Factor 2: AI requires unique skills and talent
Talent acquisition is one of the top constraints that organizations face in AI deployment. Fulfilling talent needs is the most challenging for early-stage AI adopters, as organizations that have already achieved success are likely to combine hiring strategies that include internal and external AI talent.
CIOs should ensure AI talent is hired and developed from the very beginning of a project. To do so, devise a plan for acquiring and developing organizational AI skills that can be presented as part of the preliminary business case.
Factor 3: AI business cases need measurable value
Measuring the business value of AI projects early on is critical. In a Gartner survey, 39% of respondents that successfully deployed AI projects ran financial analysis on risk factors or conducted ROI analysis. For organizations to show that AI projects are much better than conventional technology methods, measurements become critical for buy-in and approval.
To determine the success of an AI project, there might be a need for multiple metrics that go beyond simple financial measurements. For instance, if an organization is using AI to increase the total customer count, interaction volume or customer interaction outcomes could be an additional measure of success.
CIOs should prioritize the value of measuring success from the start of an AI project. Be proactive in gathering data and consider including a mix of metrics that go beyond financial numbers.
Factor 4: The importance of data, training and algorithms
AI uses analytical algorithms to make sense of and act upon complex data. The interactions between data and algorithms are an essential component of an AI business plan. The effort of understanding, preparing and perfecting data for AI works beyond a single project and has a lasting effect by being usable for building many models.

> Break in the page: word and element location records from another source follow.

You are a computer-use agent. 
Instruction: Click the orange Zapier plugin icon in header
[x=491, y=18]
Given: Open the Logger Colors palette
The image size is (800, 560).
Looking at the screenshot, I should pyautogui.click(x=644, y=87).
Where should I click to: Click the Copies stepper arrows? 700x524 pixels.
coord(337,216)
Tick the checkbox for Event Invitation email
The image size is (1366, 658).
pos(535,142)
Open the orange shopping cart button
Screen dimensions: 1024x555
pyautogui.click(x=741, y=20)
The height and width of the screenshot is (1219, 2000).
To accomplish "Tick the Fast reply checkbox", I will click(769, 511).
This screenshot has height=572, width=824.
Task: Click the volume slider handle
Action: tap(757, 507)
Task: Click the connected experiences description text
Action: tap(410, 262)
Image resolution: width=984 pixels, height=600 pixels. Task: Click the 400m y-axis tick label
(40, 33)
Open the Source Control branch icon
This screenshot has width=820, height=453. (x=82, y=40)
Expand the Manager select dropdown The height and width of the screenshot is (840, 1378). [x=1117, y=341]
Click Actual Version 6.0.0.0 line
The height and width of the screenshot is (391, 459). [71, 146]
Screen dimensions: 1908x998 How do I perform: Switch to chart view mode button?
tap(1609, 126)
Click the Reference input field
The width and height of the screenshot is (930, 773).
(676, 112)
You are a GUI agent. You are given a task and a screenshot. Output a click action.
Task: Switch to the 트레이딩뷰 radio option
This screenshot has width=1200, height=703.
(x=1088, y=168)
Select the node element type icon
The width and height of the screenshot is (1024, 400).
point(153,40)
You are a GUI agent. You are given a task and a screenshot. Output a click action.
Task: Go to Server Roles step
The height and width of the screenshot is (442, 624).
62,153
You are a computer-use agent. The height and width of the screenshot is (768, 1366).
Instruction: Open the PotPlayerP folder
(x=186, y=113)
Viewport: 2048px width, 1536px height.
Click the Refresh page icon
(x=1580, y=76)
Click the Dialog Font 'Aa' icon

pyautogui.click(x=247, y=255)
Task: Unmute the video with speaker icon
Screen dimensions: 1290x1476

Successful AI implementations include robust data and analytics infrastructure. CIOs must ensure business problems have enough supporting data for predictions, which contain patterns that executives expect to see in the future. For example, if the organization is making a prediction that could vary quarterly, data should span multiple years to be able to represent quarterly changes.
Factor 5: The decision to build, buy or outsource
The decision to build, buy or outsource is critically dependent on the resources available to the organization. The choice between these three options depends on the complexity of the projects, as well as factors like the IT department's level of maturity, the required time to solution, the urgency of the need and the organization's budget.
The best path forward is determined by the business problem the organization is trying to solve. To decide the right way forward, CIOs should use the following criteria:
Build if the proposed project will be unique to the organization and strong in-house data science skills are already available.
Buy niche applications that can be easily customized to suit organizational needs.
Outsource if the organization lacks both previous options but needs to start working on a project right away.
Factor 6: AI algorithms carry unique ethics and governance demands
AI is designed not only to support human decision-making; algorithms can also act autonomously. These AI algorithms, therefore, need to be trusted to act on behalf of all participant parties in each digital interaction.
The impact of ethical discussions in AI implementations is paramount since many AI-enabled systems rely primarily on machine learning based on underlying data. Without thinking about the ethical ramifications, AI systems can propagate undesirable behavior and affect the brand value of the organization. In this sense, business cases involving AI are often difficult to articulate, because AI systems can generate unpredictable or unexpected results.
CIOs should work with relevant stakeholders to start planning for ethics and governance demands when working on an AI implementation. Acknowledge the importance of ethics in AI implementations and be proactive in managing this challenge to build trust over time.